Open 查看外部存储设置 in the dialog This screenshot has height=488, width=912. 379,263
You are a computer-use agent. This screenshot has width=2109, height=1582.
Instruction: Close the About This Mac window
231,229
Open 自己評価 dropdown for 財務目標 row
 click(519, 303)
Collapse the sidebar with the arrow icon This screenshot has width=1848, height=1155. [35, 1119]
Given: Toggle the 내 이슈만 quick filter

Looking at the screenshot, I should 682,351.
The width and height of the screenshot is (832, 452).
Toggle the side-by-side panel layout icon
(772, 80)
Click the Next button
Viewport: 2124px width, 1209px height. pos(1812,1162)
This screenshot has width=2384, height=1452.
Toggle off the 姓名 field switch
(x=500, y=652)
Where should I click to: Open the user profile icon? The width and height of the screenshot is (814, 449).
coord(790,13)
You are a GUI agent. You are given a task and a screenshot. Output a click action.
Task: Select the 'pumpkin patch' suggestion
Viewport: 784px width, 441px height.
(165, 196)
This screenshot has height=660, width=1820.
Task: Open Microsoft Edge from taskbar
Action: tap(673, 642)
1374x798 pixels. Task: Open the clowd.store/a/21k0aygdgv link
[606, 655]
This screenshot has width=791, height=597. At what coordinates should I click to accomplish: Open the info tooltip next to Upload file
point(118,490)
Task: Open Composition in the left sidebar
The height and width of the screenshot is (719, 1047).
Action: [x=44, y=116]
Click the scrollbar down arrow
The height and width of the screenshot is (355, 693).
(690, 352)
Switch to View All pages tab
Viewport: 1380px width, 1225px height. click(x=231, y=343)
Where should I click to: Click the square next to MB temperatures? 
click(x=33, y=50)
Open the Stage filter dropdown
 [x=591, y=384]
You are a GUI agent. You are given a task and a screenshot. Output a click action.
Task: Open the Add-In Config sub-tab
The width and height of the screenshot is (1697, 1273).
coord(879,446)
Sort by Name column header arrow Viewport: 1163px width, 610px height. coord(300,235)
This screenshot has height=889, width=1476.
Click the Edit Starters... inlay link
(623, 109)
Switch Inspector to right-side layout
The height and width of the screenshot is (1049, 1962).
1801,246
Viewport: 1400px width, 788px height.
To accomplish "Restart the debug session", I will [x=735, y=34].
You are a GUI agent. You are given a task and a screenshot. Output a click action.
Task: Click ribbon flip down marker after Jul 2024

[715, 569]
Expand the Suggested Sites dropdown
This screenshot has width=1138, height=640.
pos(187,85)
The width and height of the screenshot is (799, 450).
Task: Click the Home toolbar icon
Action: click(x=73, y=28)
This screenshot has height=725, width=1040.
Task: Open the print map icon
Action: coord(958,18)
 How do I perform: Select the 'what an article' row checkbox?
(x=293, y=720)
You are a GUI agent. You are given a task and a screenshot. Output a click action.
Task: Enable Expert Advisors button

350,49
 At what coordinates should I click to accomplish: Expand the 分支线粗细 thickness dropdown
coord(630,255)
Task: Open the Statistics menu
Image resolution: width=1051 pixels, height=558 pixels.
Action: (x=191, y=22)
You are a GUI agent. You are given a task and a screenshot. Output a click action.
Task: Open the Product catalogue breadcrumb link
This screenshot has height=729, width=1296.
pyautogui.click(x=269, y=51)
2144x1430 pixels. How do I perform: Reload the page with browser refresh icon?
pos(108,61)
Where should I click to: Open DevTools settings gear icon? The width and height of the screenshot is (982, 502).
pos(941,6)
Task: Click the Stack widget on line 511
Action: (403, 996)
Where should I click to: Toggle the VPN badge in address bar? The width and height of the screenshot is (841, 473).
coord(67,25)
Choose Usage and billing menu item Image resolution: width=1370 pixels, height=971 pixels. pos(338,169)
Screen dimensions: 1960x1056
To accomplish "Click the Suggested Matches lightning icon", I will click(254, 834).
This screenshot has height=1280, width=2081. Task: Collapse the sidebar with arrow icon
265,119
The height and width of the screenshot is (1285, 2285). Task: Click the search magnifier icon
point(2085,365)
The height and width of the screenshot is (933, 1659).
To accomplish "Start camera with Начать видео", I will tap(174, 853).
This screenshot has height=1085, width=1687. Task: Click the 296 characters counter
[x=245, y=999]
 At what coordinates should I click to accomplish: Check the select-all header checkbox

---

- What to produce
Repeat all of the data shown above, exactly as it appears.

- Finished exercise
Open 查看外部存储设置 in the dialog This screenshot has height=488, width=912. 379,263
You are a computer-use agent. This screenshot has width=2109, height=1582.
Instruction: Close the About This Mac window
231,229
Open 自己評価 dropdown for 財務目標 row
 click(519, 303)
Collapse the sidebar with the arrow icon This screenshot has width=1848, height=1155. [35, 1119]
Given: Toggle the 내 이슈만 quick filter

Looking at the screenshot, I should 682,351.
The width and height of the screenshot is (832, 452).
Toggle the side-by-side panel layout icon
(772, 80)
Click the Next button
Viewport: 2124px width, 1209px height. pos(1812,1162)
This screenshot has width=2384, height=1452.
Toggle off the 姓名 field switch
(x=500, y=652)
Where should I click to: Open the user profile icon? The width and height of the screenshot is (814, 449).
coord(790,13)
You are a GUI agent. You are given a task and a screenshot. Output a click action.
Task: Select the 'pumpkin patch' suggestion
Viewport: 784px width, 441px height.
(165, 196)
This screenshot has height=660, width=1820.
Task: Open Microsoft Edge from taskbar
Action: tap(673, 642)
1374x798 pixels. Task: Open the clowd.store/a/21k0aygdgv link
[606, 655]
This screenshot has width=791, height=597. At what coordinates should I click to accomplish: Open the info tooltip next to Upload file
point(118,490)
Task: Open Composition in the left sidebar
The height and width of the screenshot is (719, 1047).
Action: [x=44, y=116]
Click the scrollbar down arrow
The height and width of the screenshot is (355, 693).
(690, 352)
Switch to View All pages tab
Viewport: 1380px width, 1225px height. click(x=231, y=343)
Where should I click to: Click the square next to MB temperatures? 
click(x=33, y=50)
Open the Stage filter dropdown
 [x=591, y=384]
You are a GUI agent. You are given a task and a screenshot. Output a click action.
Task: Open the Add-In Config sub-tab
The width and height of the screenshot is (1697, 1273).
coord(879,446)
Sort by Name column header arrow Viewport: 1163px width, 610px height. coord(300,235)
This screenshot has height=889, width=1476.
Click the Edit Starters... inlay link
(623, 109)
Switch Inspector to right-side layout
The height and width of the screenshot is (1049, 1962).
1801,246
Viewport: 1400px width, 788px height.
To accomplish "Restart the debug session", I will [x=735, y=34].
You are a GUI agent. You are given a task and a screenshot. Output a click action.
Task: Click ribbon flip down marker after Jul 2024

[715, 569]
Expand the Suggested Sites dropdown
This screenshot has width=1138, height=640.
pos(187,85)
The width and height of the screenshot is (799, 450).
Task: Click the Home toolbar icon
Action: click(x=73, y=28)
This screenshot has height=725, width=1040.
Task: Open the print map icon
Action: coord(958,18)
 How do I perform: Select the 'what an article' row checkbox?
(x=293, y=720)
You are a GUI agent. You are given a task and a screenshot. Output a click action.
Task: Enable Expert Advisors button

350,49
 At what coordinates should I click to accomplish: Expand the 分支线粗细 thickness dropdown
coord(630,255)
Task: Open the Statistics menu
Image resolution: width=1051 pixels, height=558 pixels.
Action: (x=191, y=22)
You are a GUI agent. You are given a task and a screenshot. Output a click action.
Task: Open the Product catalogue breadcrumb link
This screenshot has height=729, width=1296.
pyautogui.click(x=269, y=51)
2144x1430 pixels. How do I perform: Reload the page with browser refresh icon?
pos(108,61)
Where should I click to: Open DevTools settings gear icon? The width and height of the screenshot is (982, 502).
pos(941,6)
Task: Click the Stack widget on line 511
Action: (403, 996)
Where should I click to: Toggle the VPN badge in address bar? The width and height of the screenshot is (841, 473).
coord(67,25)
Choose Usage and billing menu item Image resolution: width=1370 pixels, height=971 pixels. pos(338,169)
Screen dimensions: 1960x1056
To accomplish "Click the Suggested Matches lightning icon", I will click(254, 834).
This screenshot has height=1280, width=2081. Task: Collapse the sidebar with arrow icon
265,119
The height and width of the screenshot is (1285, 2285). Task: Click the search magnifier icon
point(2085,365)
The height and width of the screenshot is (933, 1659).
To accomplish "Start camera with Начать видео", I will tap(174, 853).
This screenshot has height=1085, width=1687. Task: Click the 296 characters counter
[x=245, y=999]
 At what coordinates should I click to accomplish: Check the select-all header checkbox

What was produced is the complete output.